▶ WHAT YOU ARE ASKED TO DO:
Could you give everything in the listing from the line containing "Task: Close the 发布范围 dialog with X" down to the end as a numbered list, with blank lines and pictures left out?

>> begin INFORMATION GIVEN

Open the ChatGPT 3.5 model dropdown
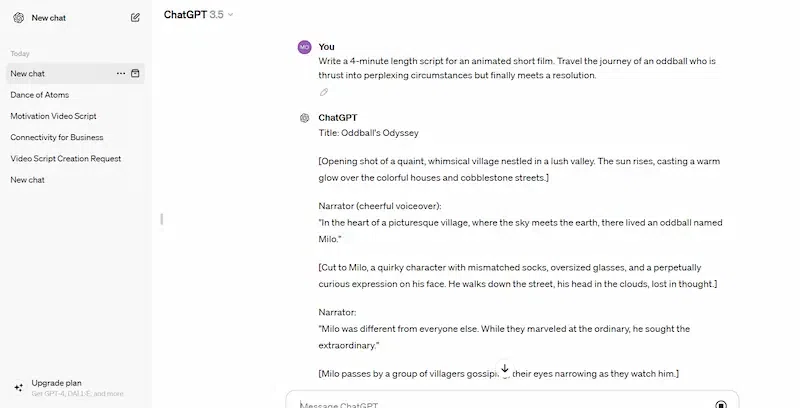The height and width of the screenshot is (408, 800). [x=198, y=14]
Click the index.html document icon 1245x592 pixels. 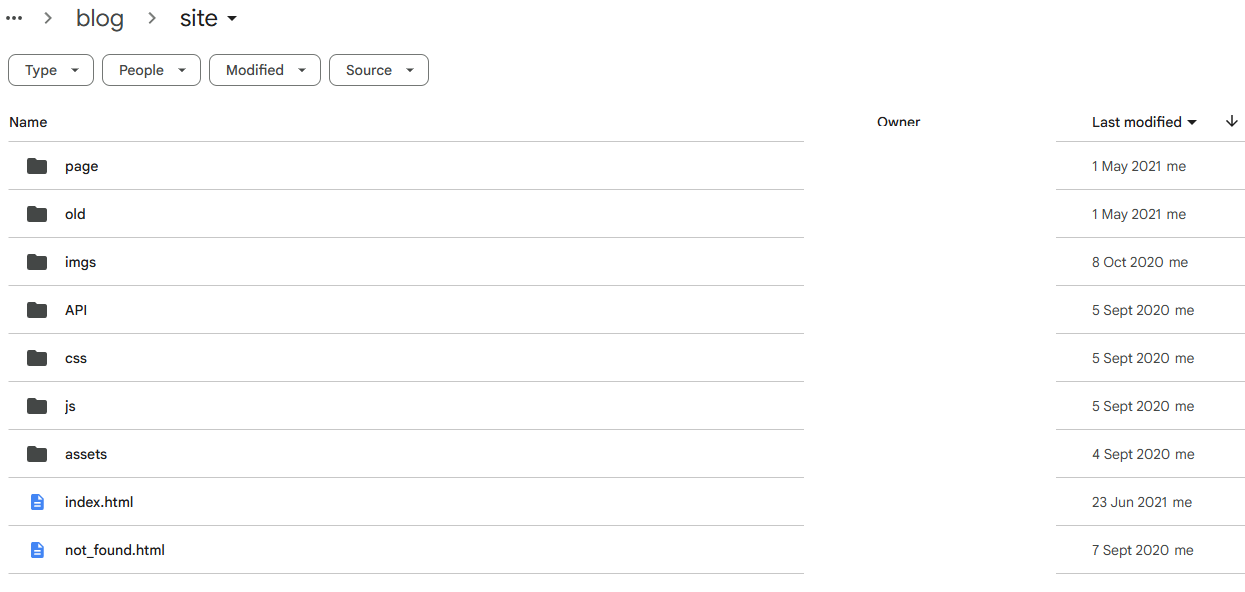point(37,502)
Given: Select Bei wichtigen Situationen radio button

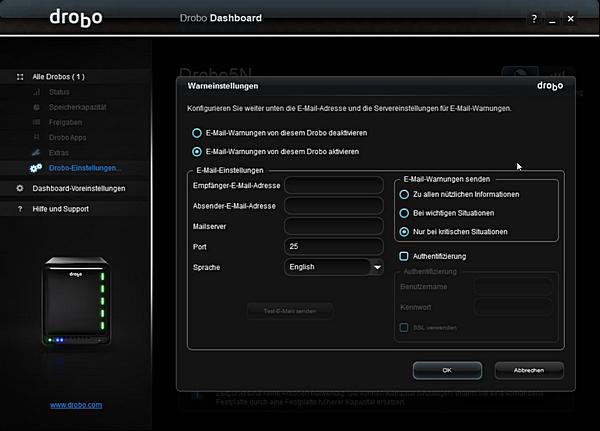Looking at the screenshot, I should click(404, 212).
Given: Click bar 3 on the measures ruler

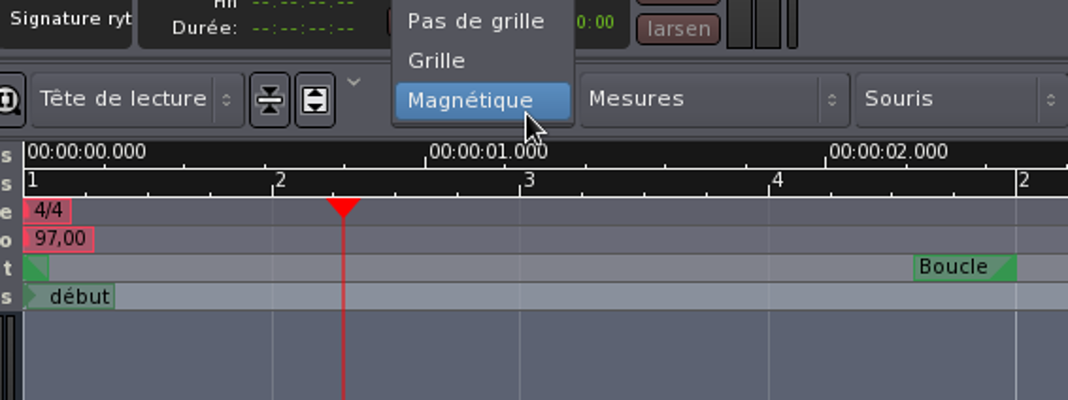Looking at the screenshot, I should (x=529, y=181).
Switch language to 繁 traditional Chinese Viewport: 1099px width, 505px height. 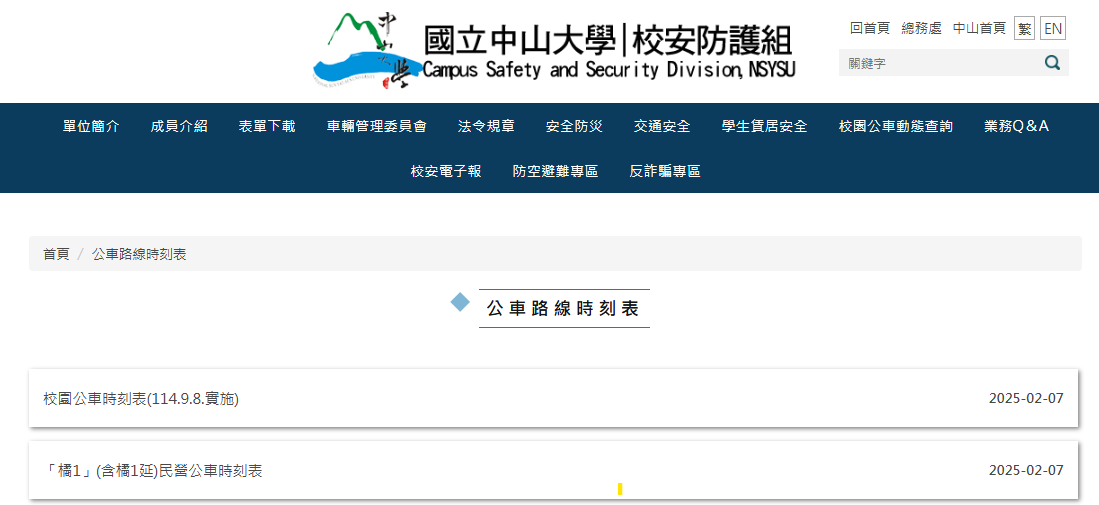(1024, 29)
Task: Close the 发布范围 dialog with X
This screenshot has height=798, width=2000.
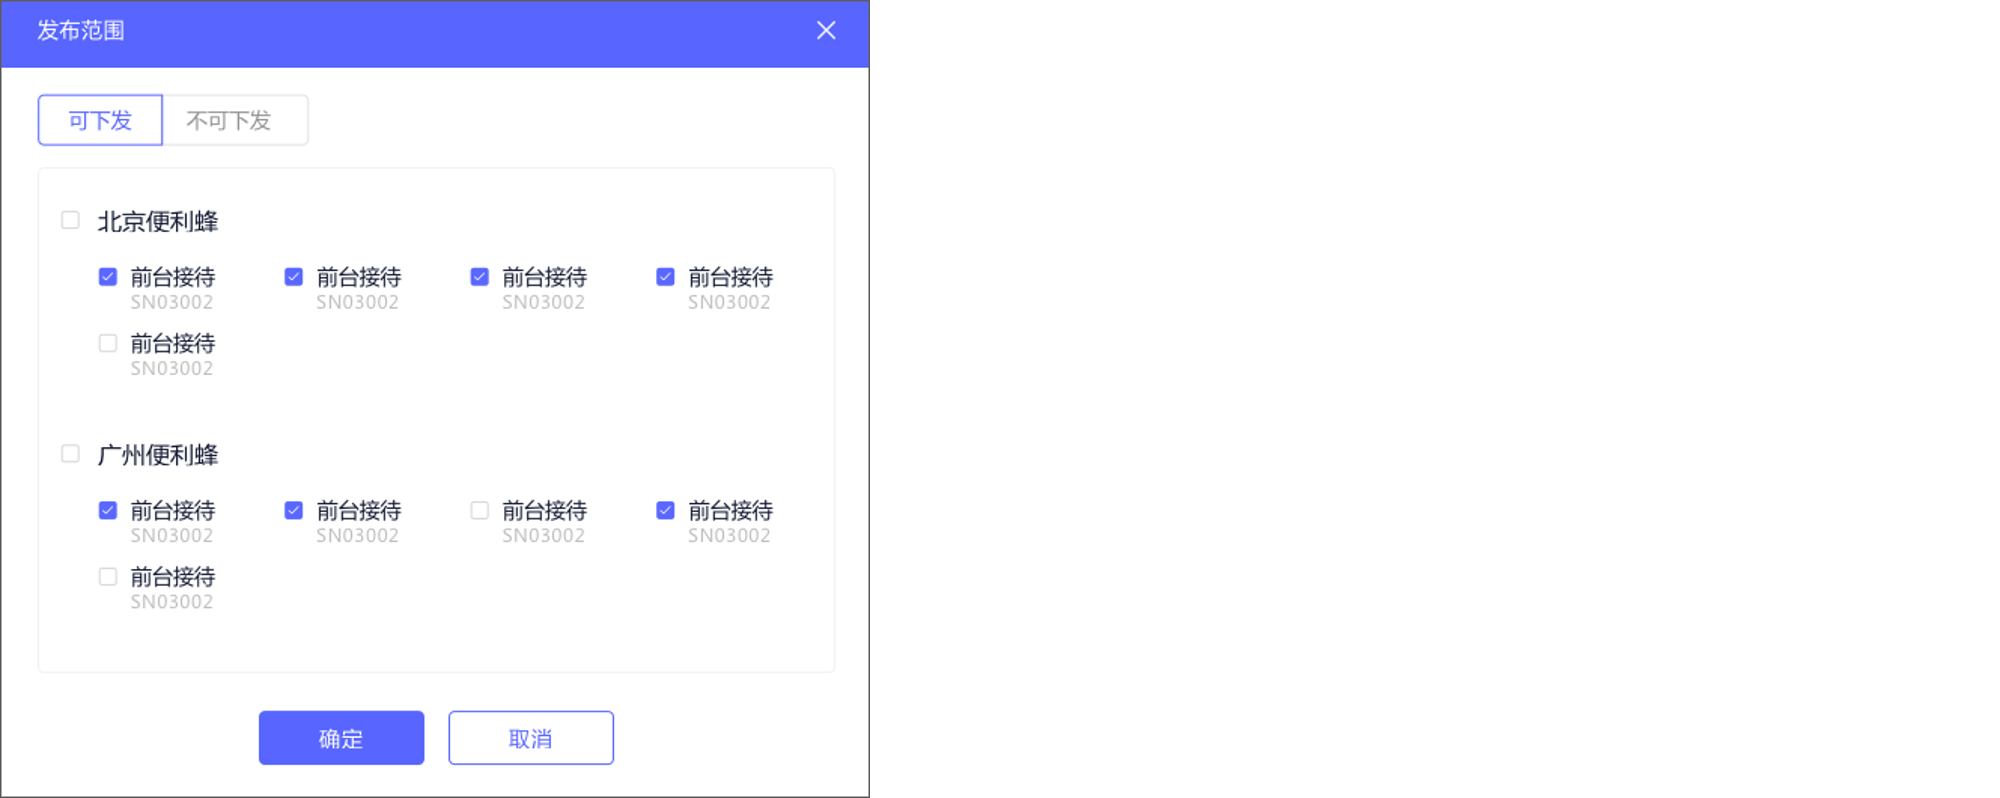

>> end INFORMATION GIVEN

▶ RIGHT ANSWER:
1. Task: Close the 发布范围 dialog with X
2. This screenshot has height=798, width=2000.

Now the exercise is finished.